“Ordem Moral”, de Mário Barroso: a submissão é uma ignomínia
Em Um Amor de Perdição (2008), longa metragem anterior de Mário Barroso, baseada livremente na obra de Camilo Castelo Branco, Simão e Teresa vivem uma história de amor impossível. Inconformados, lutam contra as construções sociais que os enclausuram. Ordem Moral retoma o tema da submissão, tendo por base a vida de Maria Adelaide Coelho da Cunha (Maria de Medeiros), herdeira e dona do Diário de Notícias, no início do século passado.
Maria Adelaide, descontente com o casamento e com a hipocrisia inerente à vivência na alta sociedade portuguesa, decide fugir com Manuel Claro (João Pedro Mamede), antigo motorista da família. As sucessivas infidelidades do seu marido Alfredo da Cunha (Marcello Urgeghe) e a intenção de vender o jornal sem o seu consentimento estão na origem deste ato de vingança. A natureza vincadamente patriarcal da época, complica sobremaneira a situação da protagonista, que vê recair sobre si todo um complô, ao qual nem a medicina é alheia.
Responsável pela fotografia de clássicos incontornáveis do cinema português, como Vale Abraão (1993), de Manoel de Oliveira, ou A Comédia de Deus (1995), de João César Monteiro, é inegável a capacidade de Mário Barroso em criar imagens memoráveis. Enquadramentos primorosos que, aqui, remetem para Oliveira, pelo décor rico em interiores de cores vivas, veludos, ornamentações e espelhos. Destaque, por exemplo, para o plano zenital que verticalmente capta Maria Adelaide enquadrada pelo corrimão das escadas, quando toma conhecimento da morte da criada.
Barroso é claramente influenciado pelos realizadores que marcaram o seu percurso na indústria.

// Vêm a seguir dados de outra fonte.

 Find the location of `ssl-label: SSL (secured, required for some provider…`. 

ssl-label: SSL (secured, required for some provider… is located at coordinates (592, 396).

No entanto, o cineasta procura demarcar-se da decalcação dos filmes que o inspiram. Se, por um lado, a câmara se comporta de forma semelhante (com ligeiramente mais movimento, expresso em diversas panorâmicas e travellings), por outro, observa-se uma abordagem mais naturalista, evidente no comportamento e diálogo dos atores.
Apesar de renegar a teatralidade característica dos filmes de Manoel de Oliveira, o cineasta não deixa de incorporar o teatro no próprio filme, criando um curioso jogo de interpretação de papéis, nublando as diferenças entre a identidade real (dentro do filme) e a ficcional (dentro da peça de teatro). As constantes imagens de personagens refletidas em espelhos reforçam esta sugestão de fragmentação de personalidades.
Dramaturgicamente Barroso trabalha com as convenções sociais associadas à época, nomeadamente o papel da mulher. Mas, ao contrário de filmes como Ne Touchez pas la Hache (2007) de Jacques Rivette, onde a própria encenação deixa implícito os anseios dos personagens, o realizador opta por tornar os diálogos demasiado explicativos, não deixando espaço para a nuance e mistério do que poderia ficar nas entrelinhas.
Ordem Moral reforça o posicionamento de Mário Barroso entre o cinema de autor e o comercial, um cinema do meio ao qual é frequentemente associado, onde muito do interesse reside na forma como equilibra elementos dos dois lados. Ficamos, então, com um objeto cinematográfico redondo e seguro, bem contando e atuado, levemente empobrecido pela falta de confiança de Mário Barroso no poder sugestivo das suas imagens.